事实上,谈判停顿3天后形势即出现转机。25日,在国民参政会举行的宴会上,张群主动向周恩来表示要继续谈判。他说,军队问题基本有了结论,现在商量政治问题与解放区问题。从现已公布的各方材料分析,当时的情况恐怕是共产党紧张,国民党也紧张。一方面,国民党冷淡中共,向其施加最后压力,再作让步;另一方面,国民党也知道谈判结果只能大体如此,继续施压有可能迫使中共关闭谈判之门而适得其反。共产党担心达不成协议,国方也担心,因为如果达不成协议,国民党方面要承担主要的政治责任。9月27日,周恩来、王若飞将中共在谈判中已处于有利地位的情况电告延安。
3推动“双十协定”的签署
从9月27日至10月5日,国共双方代表又举行了4次会谈,重点讨论了军队整编问题、解放区问题和政治会议问题。最后一段谈判,共产党理直气壮,而国民党则完全被动。鉴于谈判已取得进展,周恩来于10月2日建议,将一个月来的谈话记录整理出来,就其中的重要问题择其能发表者发表之,以解人民之渴望。国民政府代表表示同意。10月5日,双方举行最后一轮谈判时,周恩来将他起草的《会谈纪要》交给国方代表。在谈判告一段落后,10月8日,周恩来、王若飞与张群、邵力子和张治中一起商讨了即将签署的《会谈纪要》文本。
这份《会谈纪要》比较全面地反映了两党谈判的结果,内容共12条,其显着特点是既记载了双方的一致之处,又记载了双方的不一致之处。12条的情况比较复杂,这里有必要作些分析和补充说明。

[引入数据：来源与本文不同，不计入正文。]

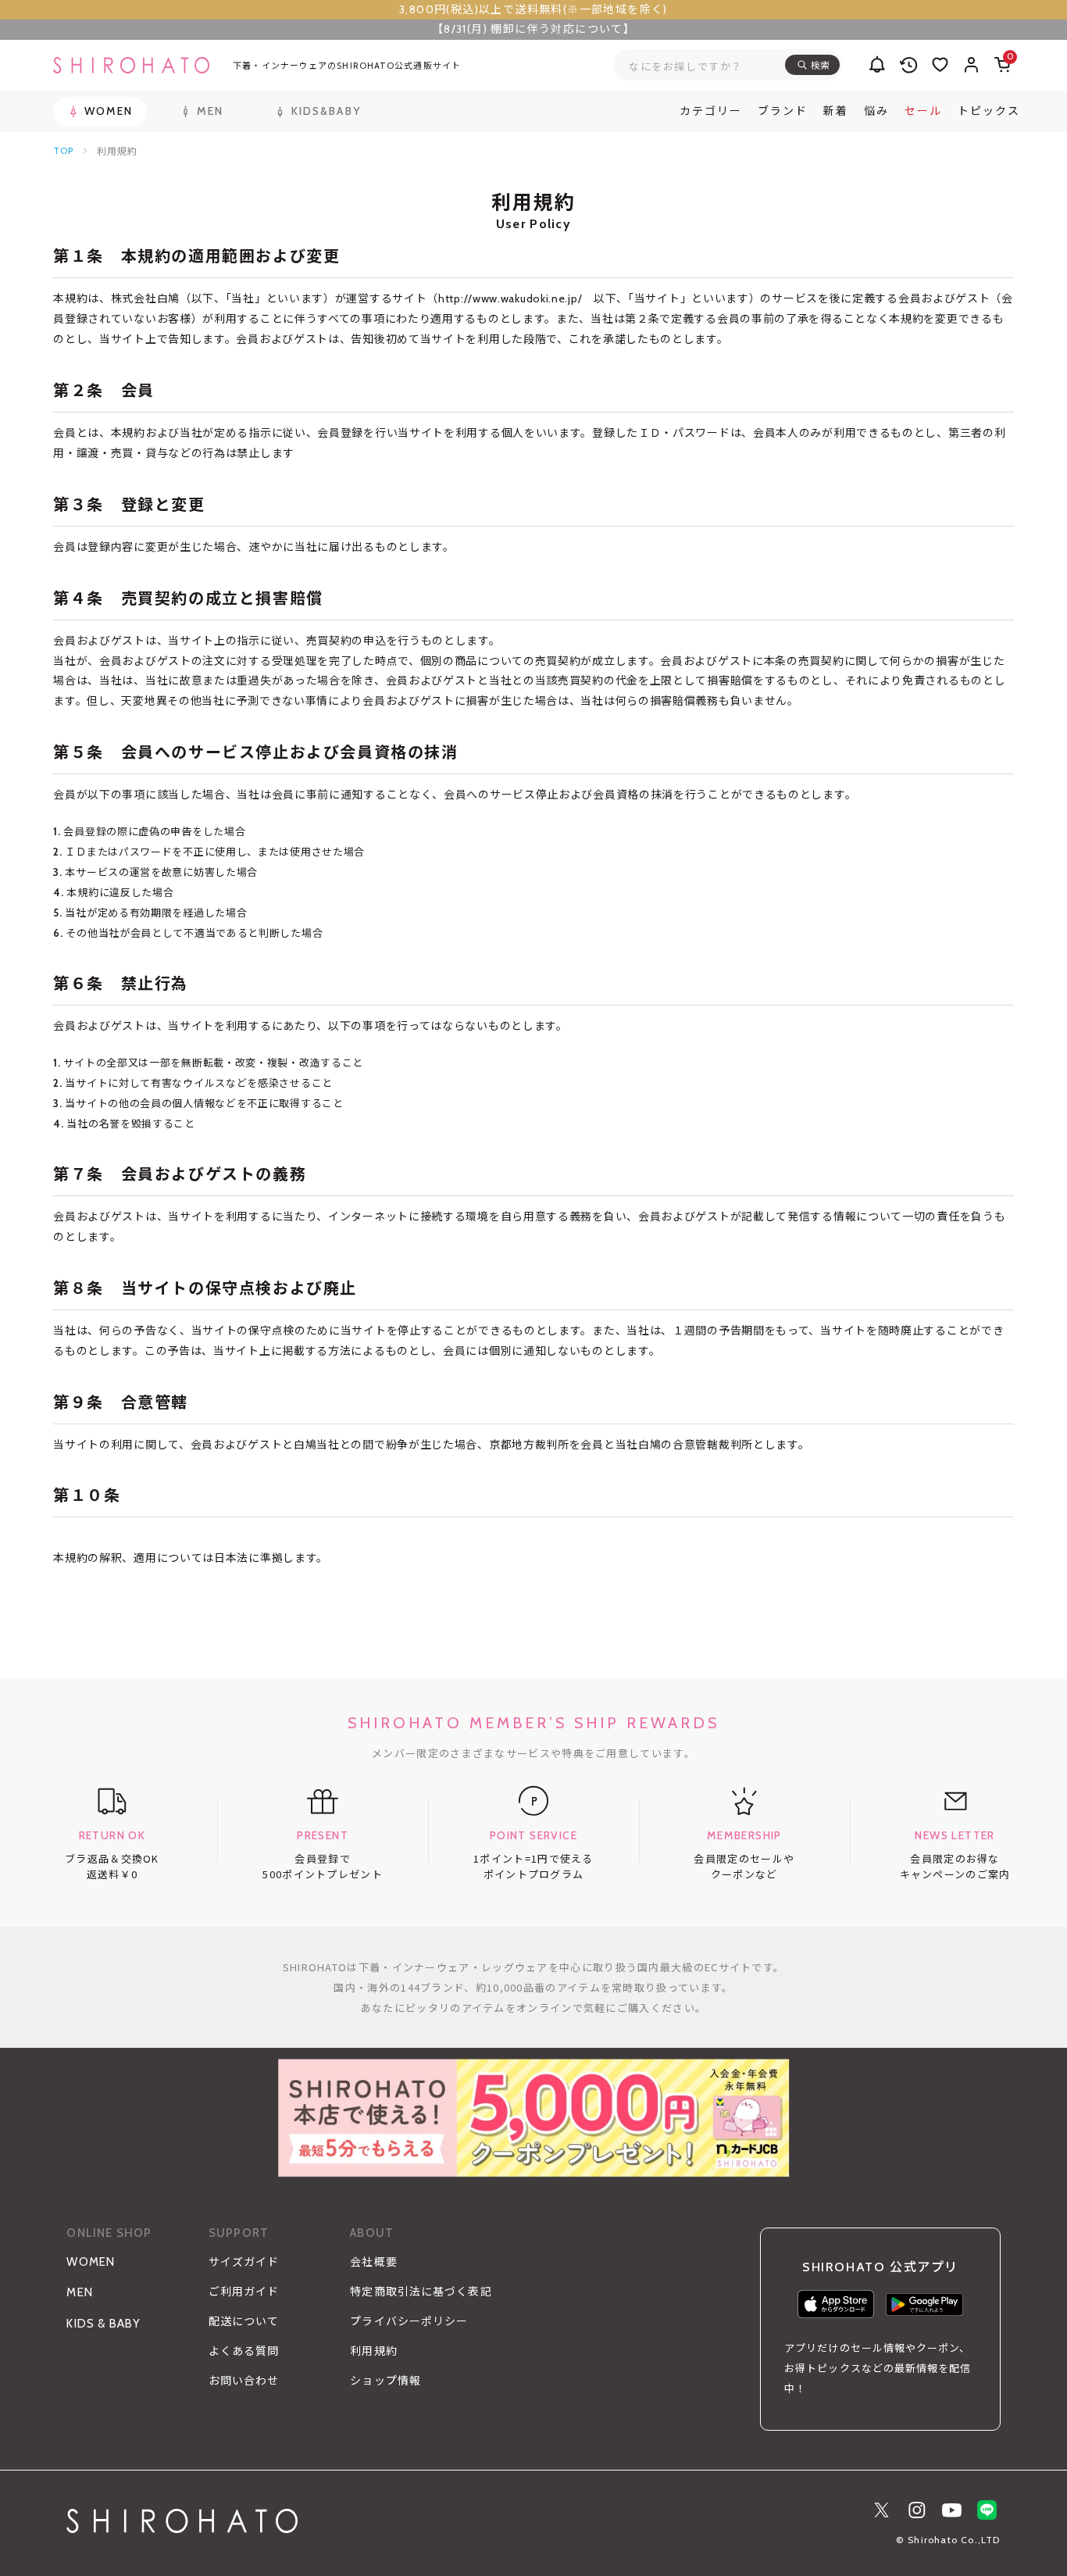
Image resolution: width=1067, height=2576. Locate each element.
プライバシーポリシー (409, 2321)
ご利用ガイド (244, 2292)
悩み (876, 110)
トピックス (989, 110)
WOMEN (90, 2262)
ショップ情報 (385, 2381)
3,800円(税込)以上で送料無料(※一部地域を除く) (533, 9)
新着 (835, 110)
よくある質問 (244, 2351)
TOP (63, 150)
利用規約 (373, 2351)
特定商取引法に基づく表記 (420, 2292)
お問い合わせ (244, 2381)
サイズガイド (244, 2262)
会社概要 (373, 2262)
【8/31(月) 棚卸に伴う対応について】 (533, 29)
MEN (79, 2292)
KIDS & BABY (103, 2324)
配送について (244, 2321)
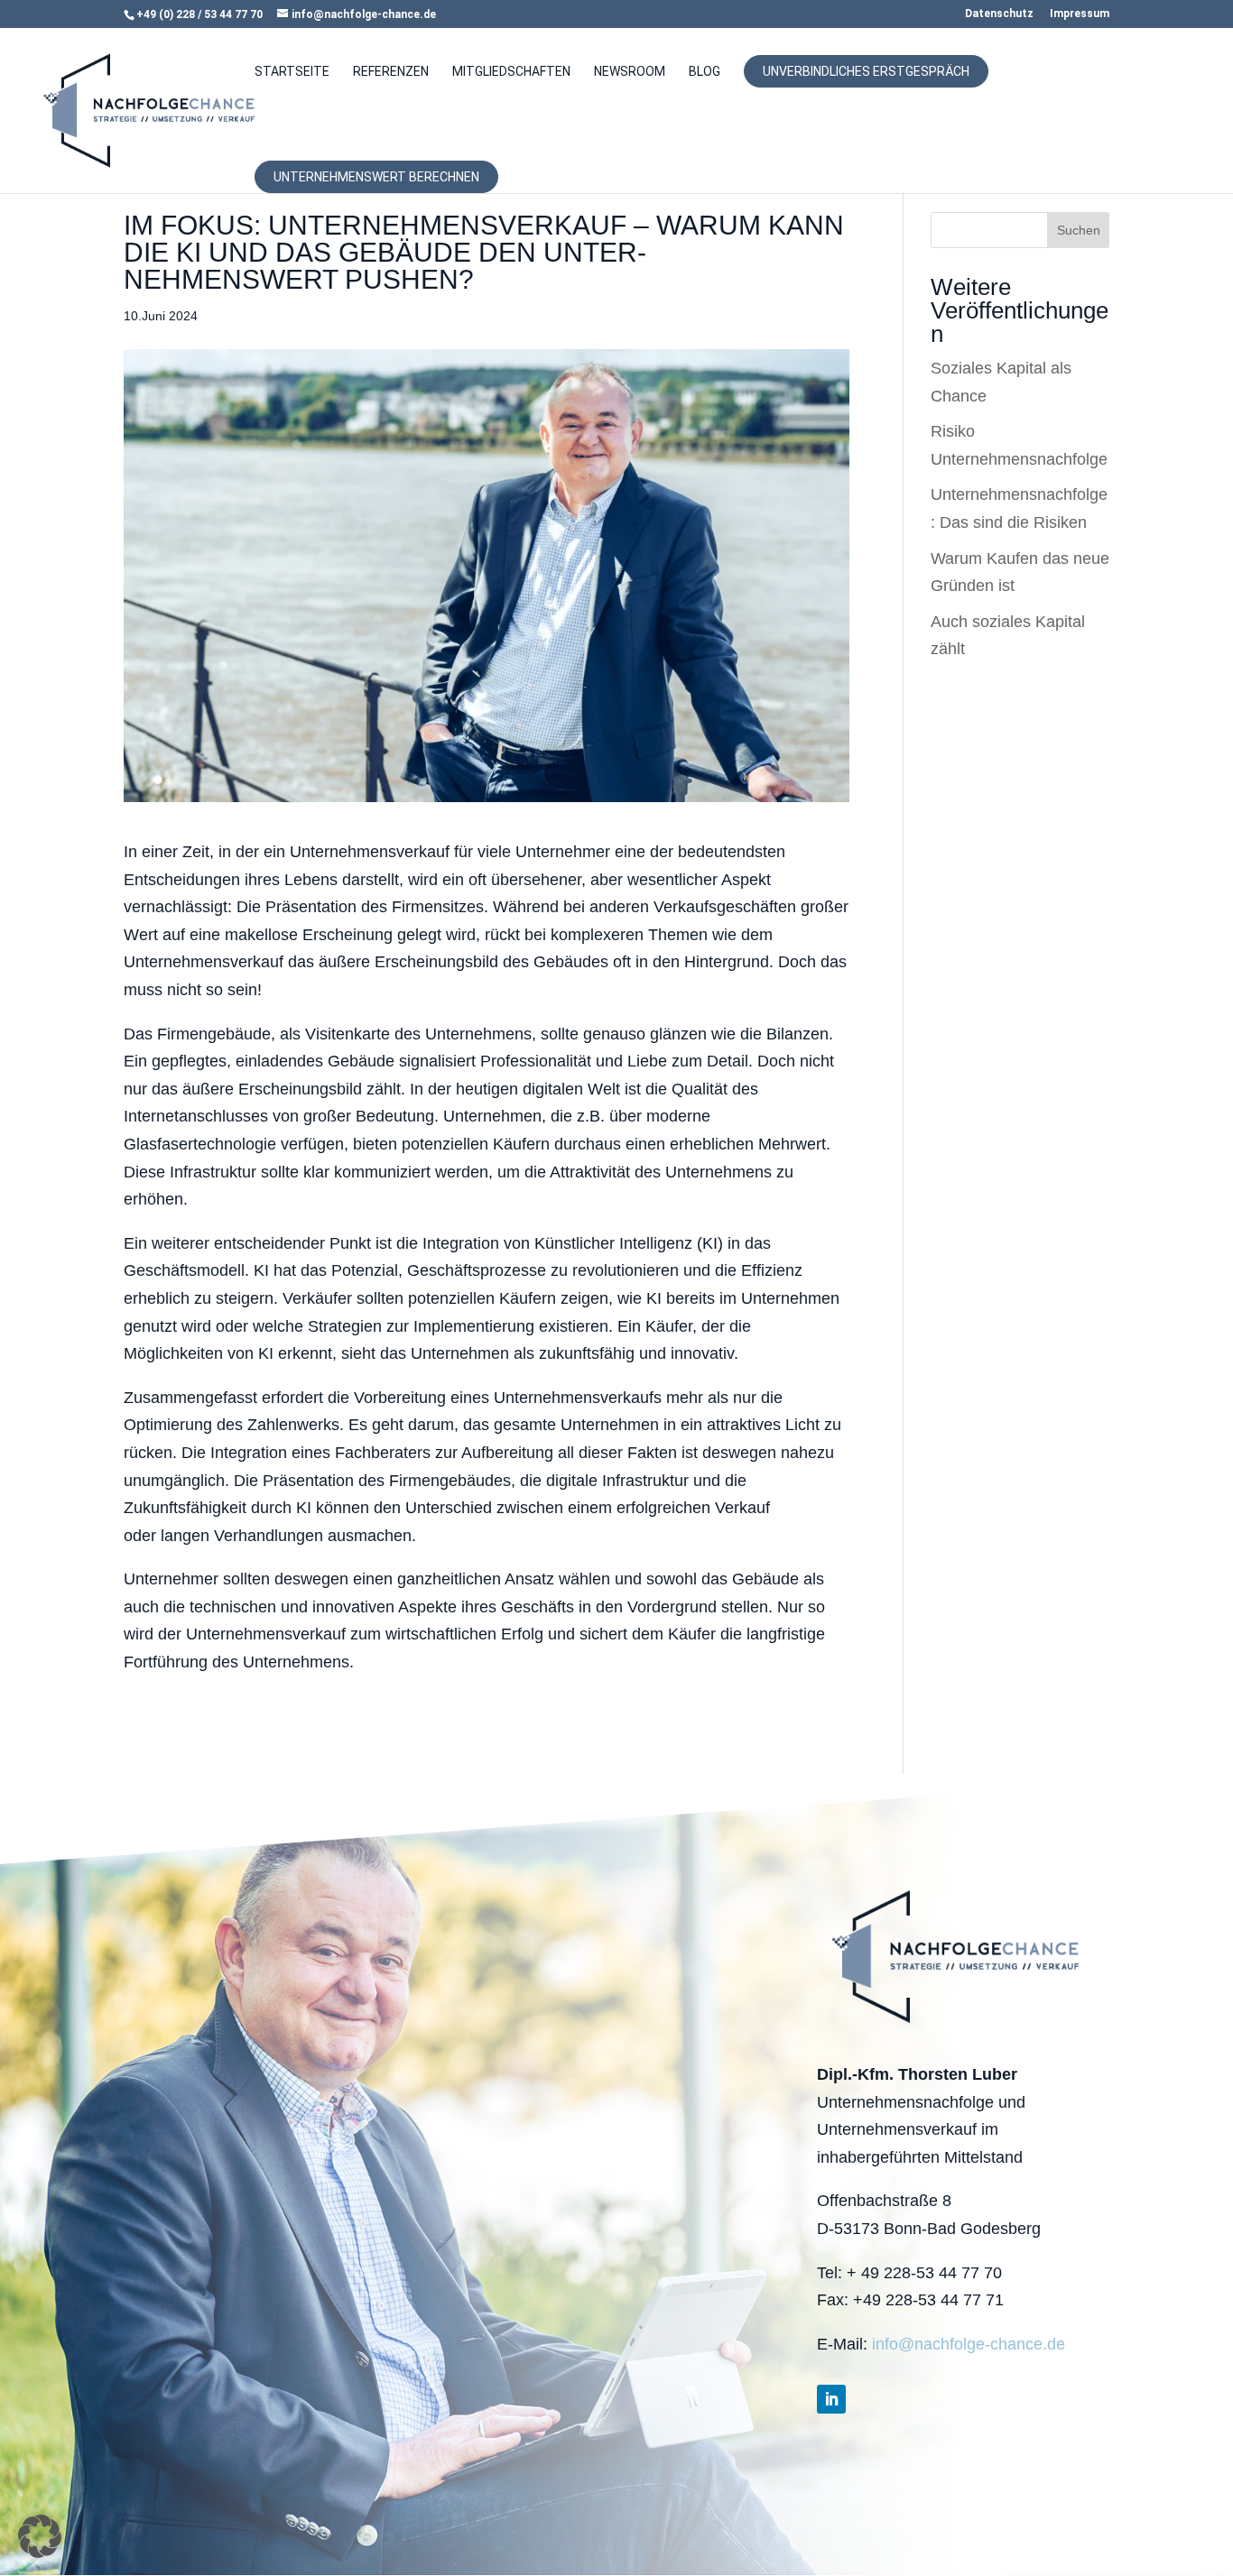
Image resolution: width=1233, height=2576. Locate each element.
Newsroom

《会谈纪要》中,双方明确达成一致的有3条:第一条,关于和平建国的基本方针。其内容是“一致认为:中国抗日战争业已结束,和平建国的新阶段即将开始,必须共同努力,以和平、民主、团结、统一为基础,并在蒋主席领导之下,长期合作,坚决避免内战,建设独立、自由和富强的新中国,彻底实行三民主义。双方又认同蒋主席所倡导之政治民主化、军队国家化、及党派平等合法,为达到和平建国必由之途径”。国共两党就建国基本方针达成一致很重要,它是双方作了较大妥协的结果。这一条里有两点值得注意:一是条文回避了先前关于“和平、民主、团结”与“统一”谁先谁后的争论,根据毛泽东的意见将4点并列作为两党合作的共同基础;二是条文比较具体,这是国民党方面的要求,中共原希望简练笼统一些。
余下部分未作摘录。